Briefly, some of our research projects are focused on:

Studying if socioeconomic position is associated with serum levels of Apo A, Apo B, cholesterol and adiponectin in males and females, children and adults. (Study I)

If size at birth is associated with the above biomarkers in unrelated subjects and in sibling pairs. The strength of associations between size at birth and biomarkers under study differs between socioeconomic groups. (Study II)

Are associations of size at birth with glucose metabolism/insulin sensitivity and type 2 diabetes mediated by adiponectin serum levels and/or its genotypes and modified by socioeconomic position? (Study III)

Do offspring of women of immigrant origin residing in Sweden with a lower socioeconomic position and education, face greater risks of impaired foetal growth than the corresponding offspring of Swedish-born mothers? Does this difference in foetal growth leads to differences in blood pressure in the offspring during adolescence? (Study IV)

Main Supervisor: Prof. Ilona Koupil, CHESS, Stockholm.
Co-Supervisors:
Prof. Pär Sparen, Dept. of Medical Epidemiology and Biostatistics, Karolinska Institutet, Stockholm.
Dr. Sara Wedren, Dept. of Environmental Medicine, Karolinska Institutet, Stockholm.

Main Collaborators: Liisa Byberg, at the Dept. of Surgical Sciences, Uppsala University. Bianca De Stavola, Medical Statistics, Non-communicable Disease Epidemiology, both at the London School of Tropical Medicine and Hygiene, UK.

Education

MSc in Molecular Biology, 2004. Umeå University, Sweden.
BSc in Biology and Chemistry, 2003. St. Joseph's College of arts and sciences, India.

Experience

2004 Project student at the Dept. of Neurovirology, Department of Neurovirology, National Institute of Mental Health and Neuroscience (NIMHANS), Bangalore, India (5 months). The construction and characterisation of a recombinant Baculovirus expressing the HIV p24 protein.

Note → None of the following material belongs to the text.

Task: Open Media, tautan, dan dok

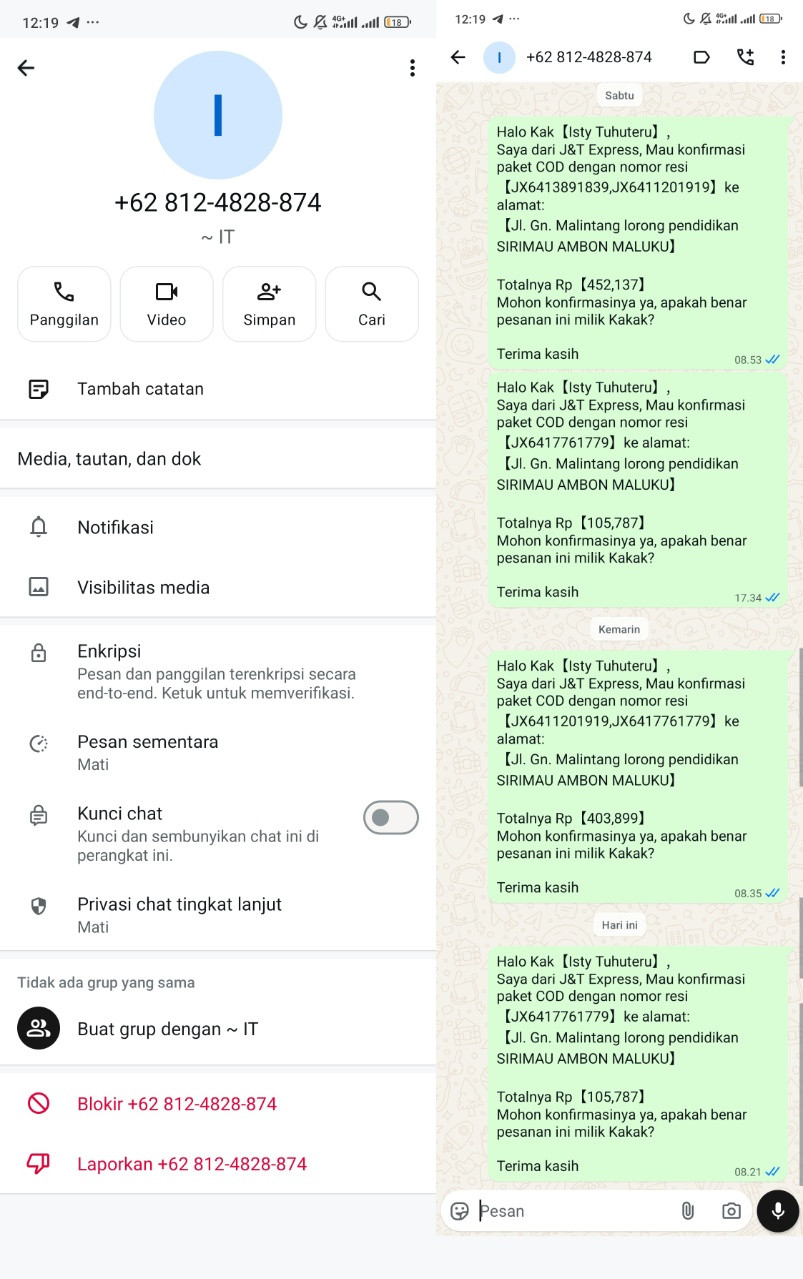Action: click(218, 459)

2005-2006 Project student, Department of Medical Biochemistry and Microbiology, Uppsala University. Project Title: Effects of deletions of Plasmodium falciparum HPPK-DHPS on protein activity. Studying the effects of deletions of the Plasmodium falciparum HPPK- DHPS gene on protein activity with the aim of accessing it as a potential drug target for the treatment of malaria.

2006 Project trainee, IMBIM, Uppsala University. Project Title: Cloning and generation of PilT and PilC1. Fusion proteins of Neisseria gonorrhoeae (6 months). My project dealt with the study of the pili genes of Neisseria gonnorhoeae that are important for bacterial adhesion and motility during infection.

2006-2007 Research assistant, Dept. of Clinical Chemistry, University Hospital, Uppsala, Sweden (5 months).

2007-2008 Stipendiate/research assistant, Department of Medical Epidemiology and Biostatistics, Karolinska Istitutet (9 months). "Genetic signature of response to adjuvant therapy in Breast Cancer".